*What needs to be done*. Reproduce verbatim the lines of the listing below, beginning with the line that contains "This screenshot has width=1568, height=690." and continuing through the line that contains "click(549, 74)", including both.

Raw records

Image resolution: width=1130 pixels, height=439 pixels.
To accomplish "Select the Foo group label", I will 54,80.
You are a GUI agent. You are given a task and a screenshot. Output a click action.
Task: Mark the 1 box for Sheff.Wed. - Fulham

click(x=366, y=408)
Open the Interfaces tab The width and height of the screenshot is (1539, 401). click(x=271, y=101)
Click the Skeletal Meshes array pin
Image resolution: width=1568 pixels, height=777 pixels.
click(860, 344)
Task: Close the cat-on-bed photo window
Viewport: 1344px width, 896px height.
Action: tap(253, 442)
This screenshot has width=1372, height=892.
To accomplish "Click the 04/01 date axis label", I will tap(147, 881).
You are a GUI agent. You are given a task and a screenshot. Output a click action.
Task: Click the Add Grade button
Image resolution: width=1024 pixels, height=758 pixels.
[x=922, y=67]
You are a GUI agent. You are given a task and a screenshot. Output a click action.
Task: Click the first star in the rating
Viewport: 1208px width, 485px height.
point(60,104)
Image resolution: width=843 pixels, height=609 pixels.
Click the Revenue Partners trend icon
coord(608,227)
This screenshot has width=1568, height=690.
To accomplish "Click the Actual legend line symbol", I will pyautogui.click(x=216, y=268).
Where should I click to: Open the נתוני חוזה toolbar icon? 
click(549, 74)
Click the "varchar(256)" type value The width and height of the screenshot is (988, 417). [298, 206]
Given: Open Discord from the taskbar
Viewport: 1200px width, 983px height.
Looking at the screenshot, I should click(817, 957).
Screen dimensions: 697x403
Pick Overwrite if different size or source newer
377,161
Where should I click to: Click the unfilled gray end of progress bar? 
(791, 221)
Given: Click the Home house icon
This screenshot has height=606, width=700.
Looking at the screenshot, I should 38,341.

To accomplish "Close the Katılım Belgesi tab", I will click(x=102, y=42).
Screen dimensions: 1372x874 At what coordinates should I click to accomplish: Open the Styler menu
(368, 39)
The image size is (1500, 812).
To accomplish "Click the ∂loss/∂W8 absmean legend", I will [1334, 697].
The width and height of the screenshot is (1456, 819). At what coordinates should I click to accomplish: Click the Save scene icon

*Response for this exercise*.
This screenshot has width=1568, height=690.
To accomplish "Click the Actual legend line symbol", I will pyautogui.click(x=216, y=268).
Where should I click to: Open the נתוני חוזה toolbar icon? 
click(549, 74)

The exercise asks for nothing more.